◆ **WORK ITEM**
Pictures must not appear in the copy. Reproduce exactly, and only, the lines from the one with "Screen dimensions: 1388x868" through the end of the data below.

◆ **DATA TO PROCESS**
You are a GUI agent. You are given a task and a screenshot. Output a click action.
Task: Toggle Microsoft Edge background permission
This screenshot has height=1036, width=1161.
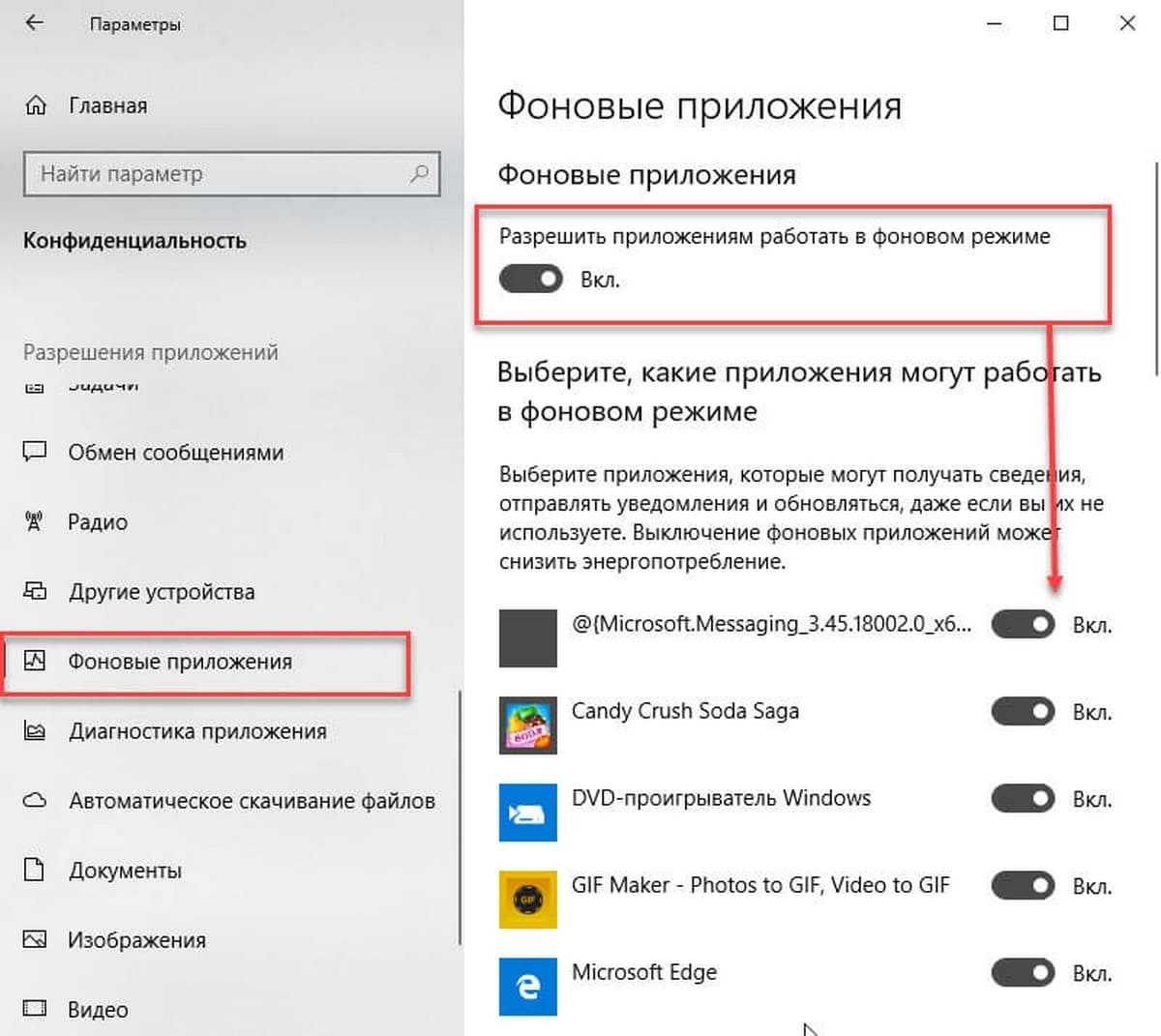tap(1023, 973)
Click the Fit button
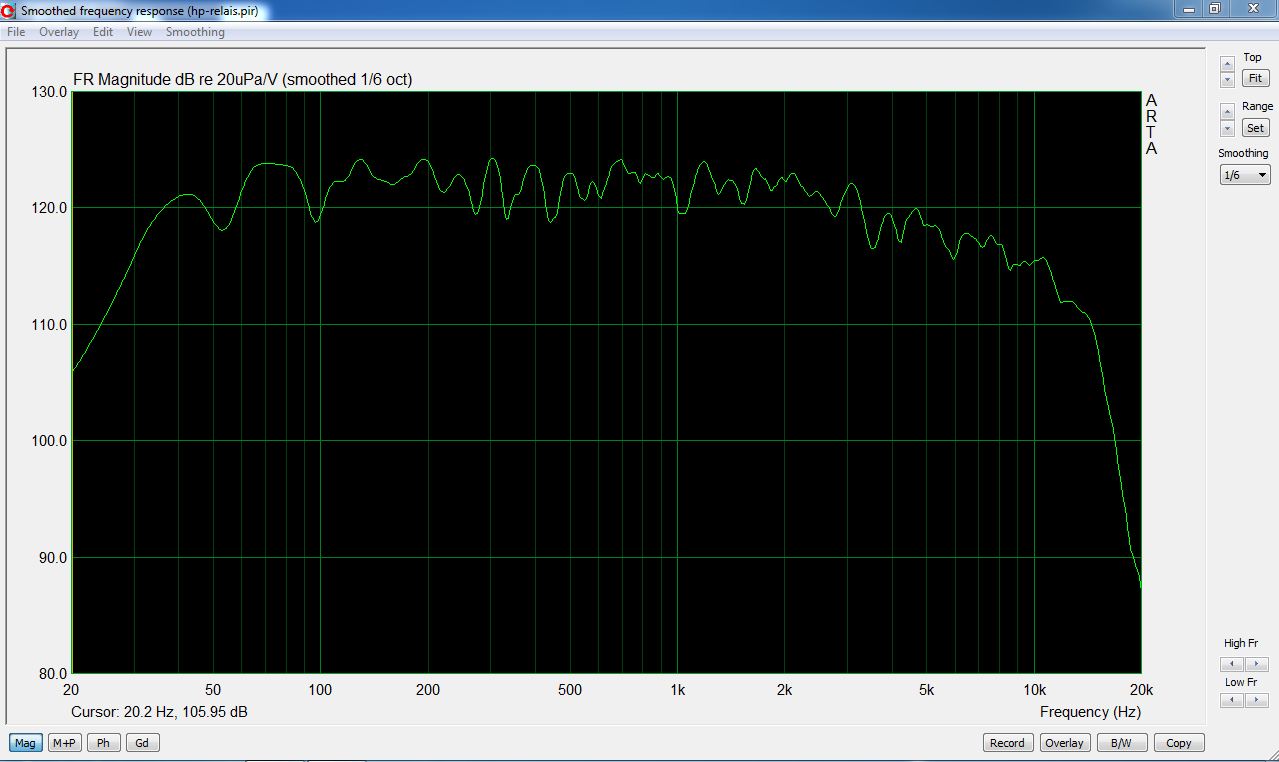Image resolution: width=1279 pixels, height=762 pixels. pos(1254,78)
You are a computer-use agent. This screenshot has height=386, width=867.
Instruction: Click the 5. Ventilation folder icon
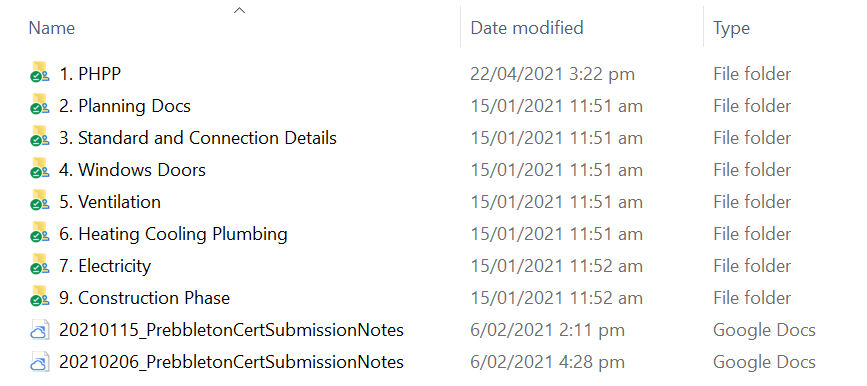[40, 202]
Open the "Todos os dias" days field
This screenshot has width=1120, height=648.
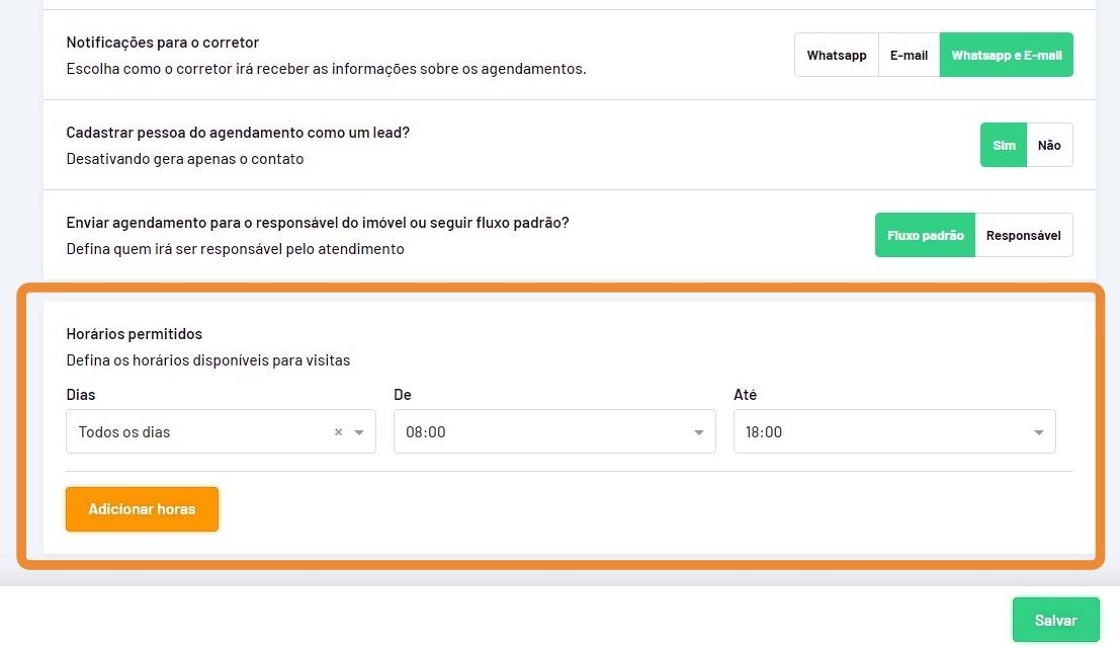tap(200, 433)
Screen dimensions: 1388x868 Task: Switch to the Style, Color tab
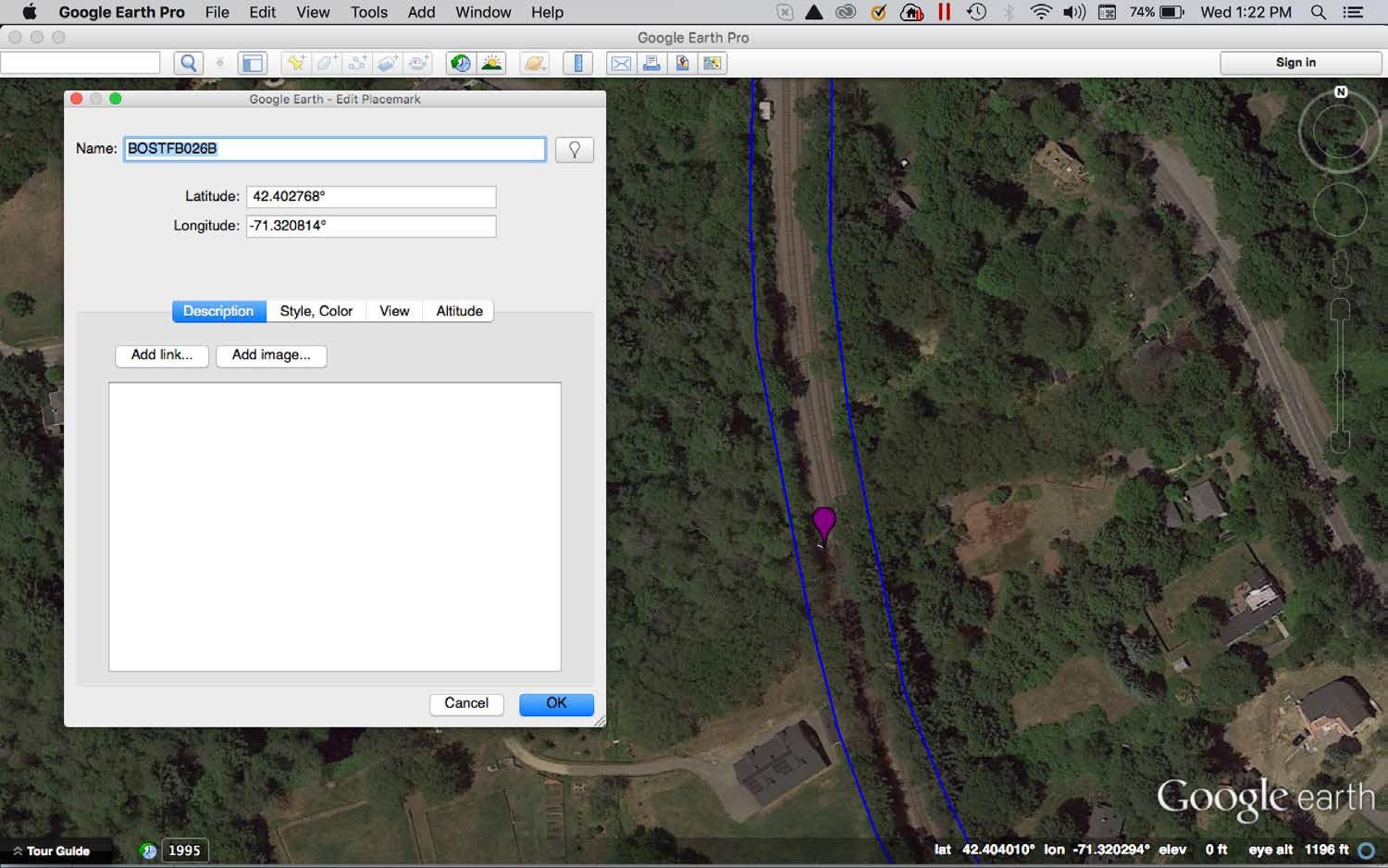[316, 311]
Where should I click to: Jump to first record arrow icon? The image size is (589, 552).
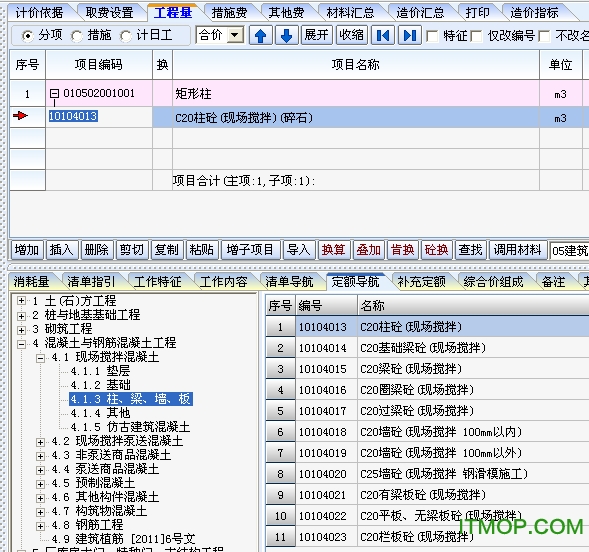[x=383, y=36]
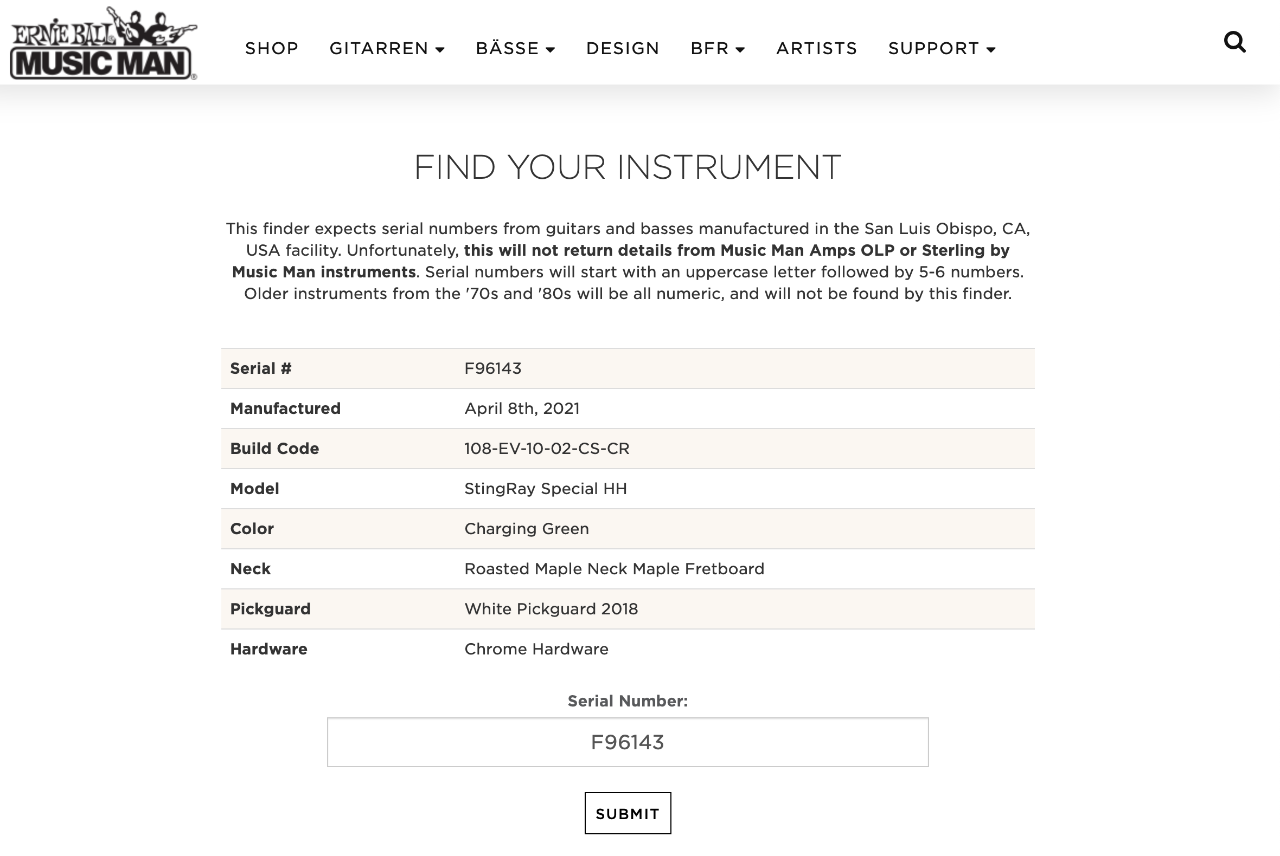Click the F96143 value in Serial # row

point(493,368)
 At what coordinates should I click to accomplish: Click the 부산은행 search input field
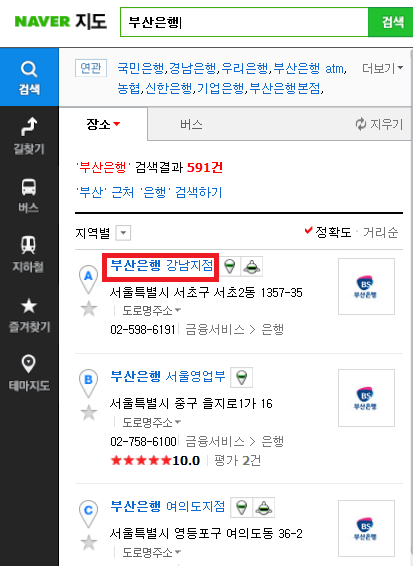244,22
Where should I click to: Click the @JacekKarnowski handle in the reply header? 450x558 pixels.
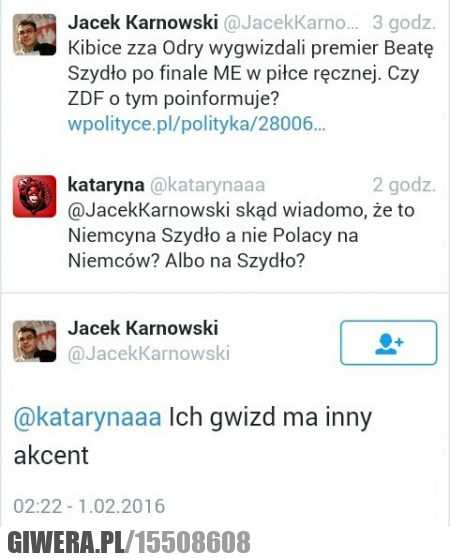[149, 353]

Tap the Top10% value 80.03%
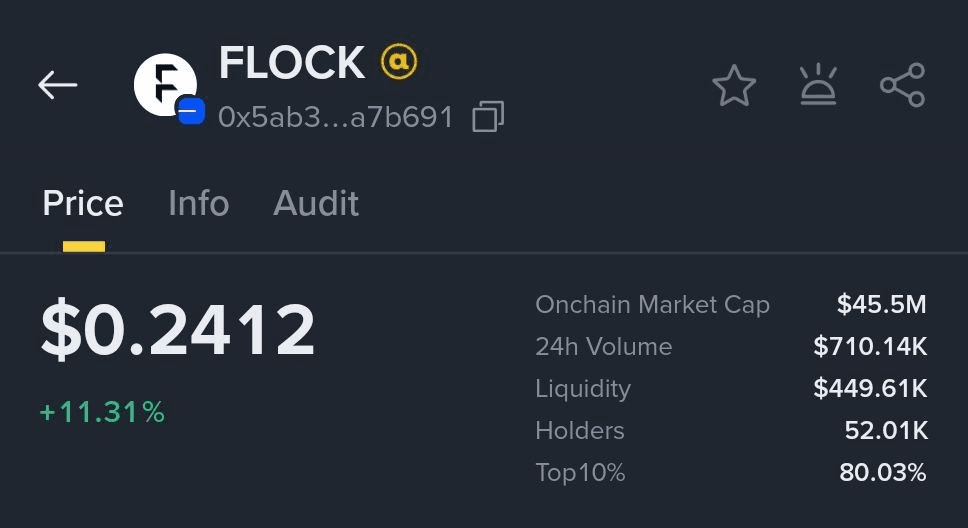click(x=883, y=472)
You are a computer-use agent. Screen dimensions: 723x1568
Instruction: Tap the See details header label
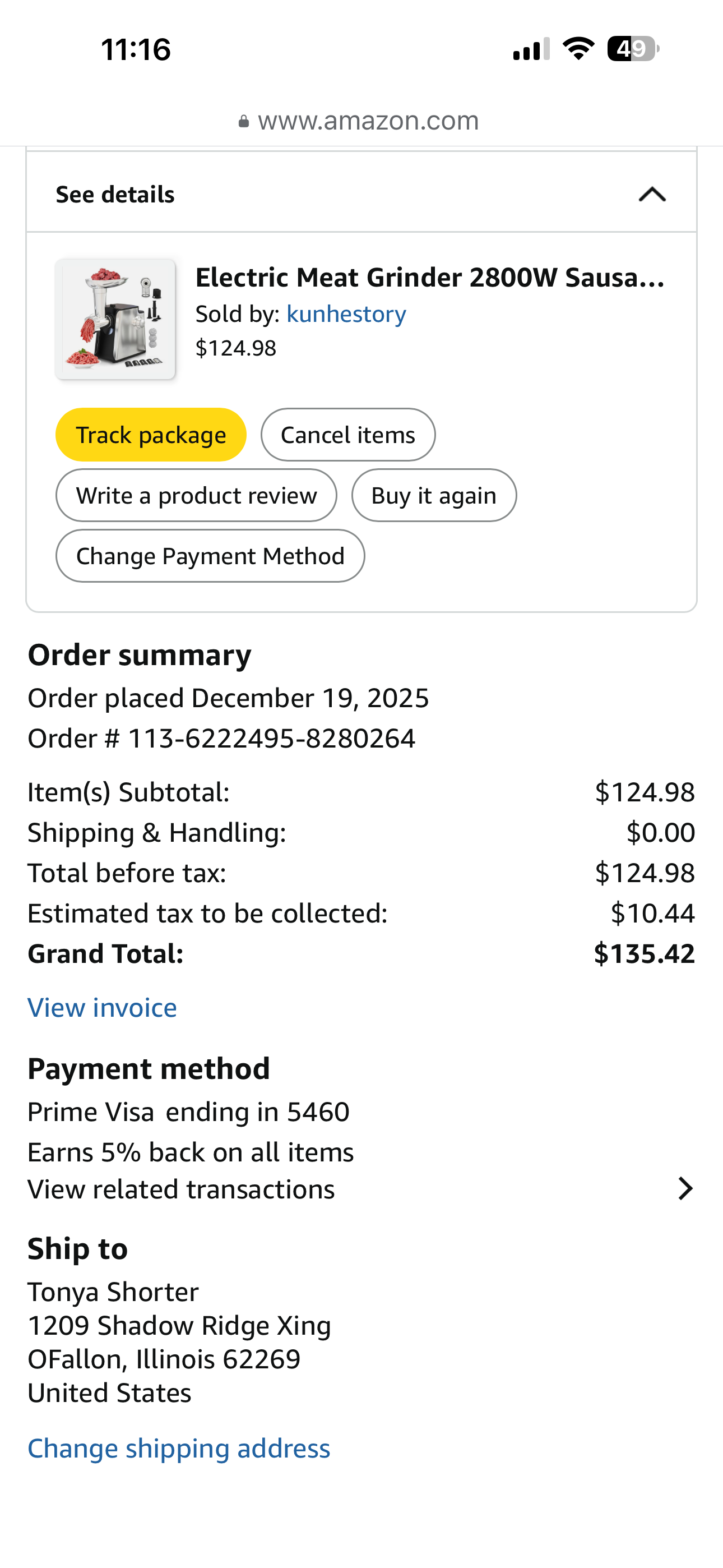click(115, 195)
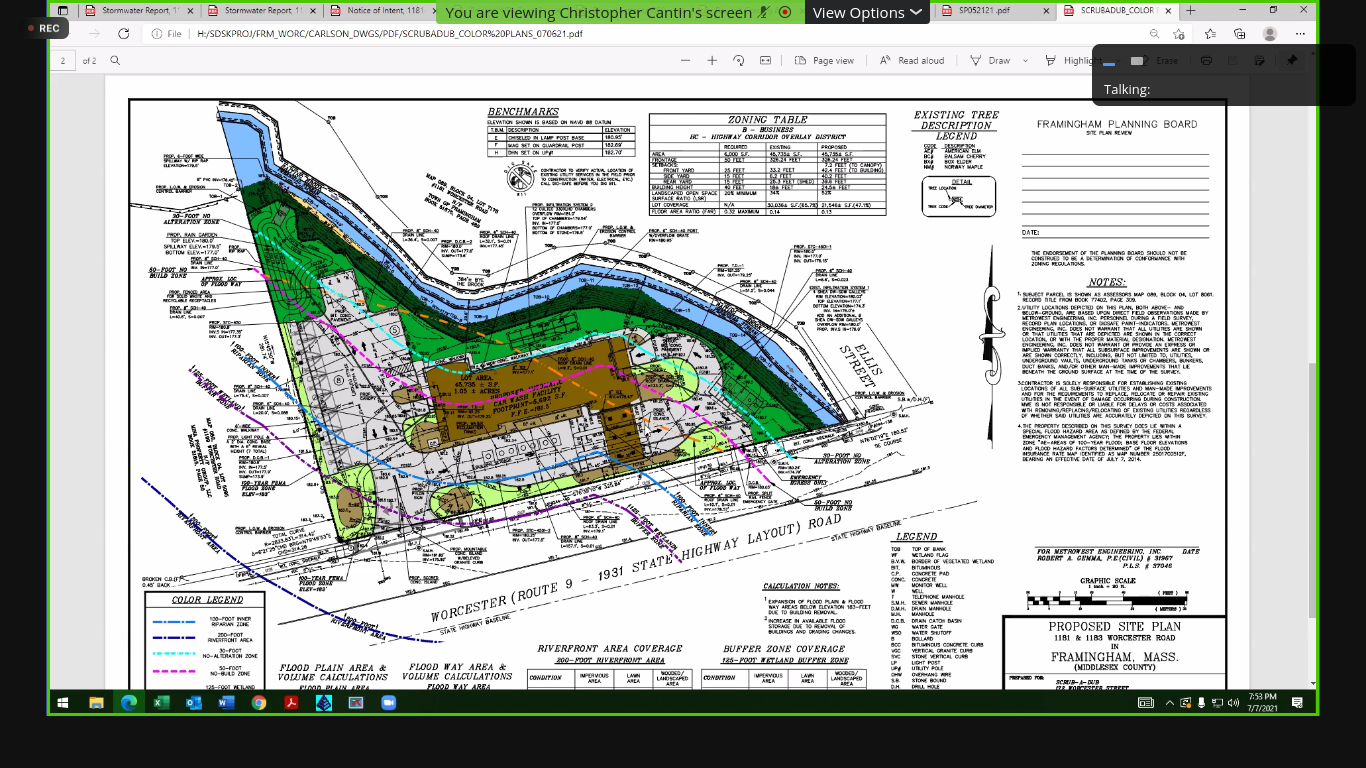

◆ **WORKED SOLUTION**
Screen dimensions: 1388x868 Task: Switch to the Style, Color tab
[316, 311]
Where should I click to: Jump to first record arrow icon? The image size is (589, 552).
[x=383, y=36]
Click the F96143 value in Serial # row

point(493,368)
 At what coordinates should I click to accomplish: Click the 부산은행 search input field
244,22
Where should I click to: Click the @JacekKarnowski handle in the reply header? 450x558 pixels.
[149, 353]

Tap the Top10% value 80.03%
click(x=883, y=472)
You are a computer-use agent. Screen dimensions: 723x1568
Instruction: Tap the See details header label
click(115, 195)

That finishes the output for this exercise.